_Excerpted passage:_
== Segment start ==

Just a few of days ago I found out that I passed my very first medical school exams woohoo! To celebrate that, and the end of our first semester, my friends and I decided to hit up one of London’s newest and fanciest Indian restaurants. It’s called Bombay Bustle and it has opened up by Samyukta Nair and chef Rohit Ghai (of Michelin-starred Jamavar).
Celebrations were in order, so me and my friend Raya opted for one of their mocktails called Kalina. It was flavoured with pistachio, raspberry, lemon, mint and their secret Bustle syrup. It was really refreshing and had a very strong but pleasant aftertaste which must be from the syrup. I’d recommend it!
Mango & Pistachio Lassi | £4.50
My other two friends opted for a lassi which they were highly disappointed with! Unfortunately it was very poor and unauthentic as it was flavoured with overly sweet syrup (which you can see at the bottom of the glass).
Two crispy potato patties arrived with dried chickpeas, tamarind chutney and honey yoghurt. This was absolutely delicious and was packed with flavour. The honey yoghurt broke the sharpness of the chutney perfectly and it was great. I wish the patties themselves had a bit more of a kick, otherwise it was a good start to our meal.
Samosa Papdi Chaat | £6
Another great starter was their samosa papdi chaat, consisting of a vegetable samosa served alongside wheat, sev and mint chutney. The samosa was mainly filled with potato and therefore it would have been even better if the chutney had a bit more of a zing to give it some extra oomph.
Kolhapuri Spit Chicken | £18
I once had spit chicken like this at Hoppers, and I absolutely loved it. As soon as I saw it on the menu I knew I had to order it! A glistening whole chicken arrived to the table and we were all in awe…
At Bombay Bustle, your waiter will kindly cut the chicken and remove the bones for you (if you wish)… ready for you to dig in!

== Segment end ==

_Data excerpts:_
== Segment start ==

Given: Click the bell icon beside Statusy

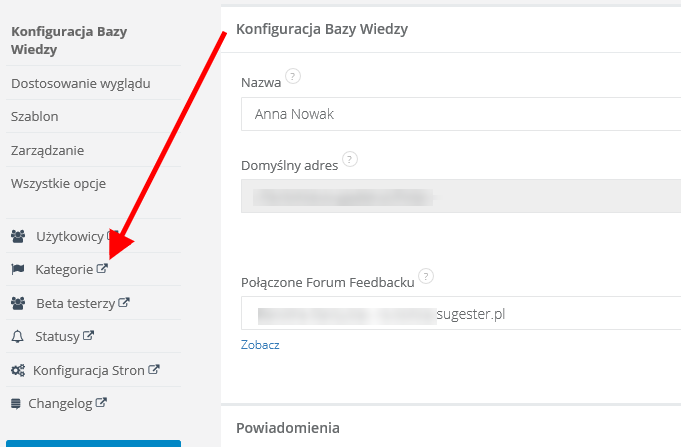Looking at the screenshot, I should 16,336.
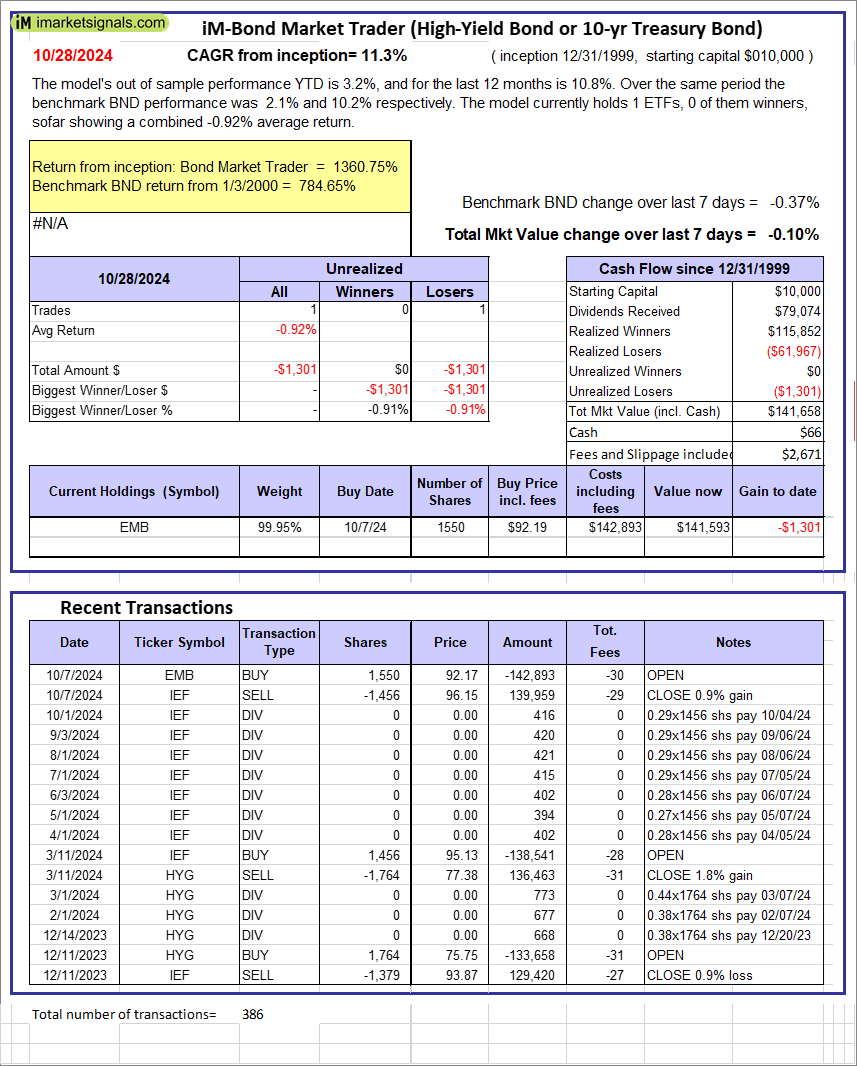The height and width of the screenshot is (1066, 857).
Task: Select the total transactions value 386
Action: pyautogui.click(x=253, y=1014)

== Segment end ==

_Required action 1:_
In the Bombay Bustle review, shorten the paragraph beginning "Celebrations were in order" to two sentences while keeping its main facts.
_Required action 2:_
Repeat the Bombay Bustle review from "Two crispy potato" up to and including "some extra oomph.".

_Your solution 1:_
To celebrate, the writer and a friend, Raya, ordered Kalina, a mocktail flavored with pistachio, raspberry, lemon, mint and a secret Bustle syrup. It was refreshing, with a strong but pleasant aftertaste likely from the syrup, and the writer recommends it.

_Your solution 2:_
Two crispy potato patties arrived with dried chickpeas, tamarind chutney and honey yoghurt. This was absolutely delicious and was packed with flavour. The honey yoghurt broke the sharpness of the chutney perfectly and it was great. I wish the patties themselves had a bit more of a kick, otherwise it was a good start to our meal.
Samosa Papdi Chaat | £6
Another great starter was their samosa papdi chaat, consisting of a vegetable samosa served alongside wheat, sev and mint chutney. The samosa was mainly filled with potato and therefore it would have been even better if the chutney had a bit more of a zing to give it some extra oomph.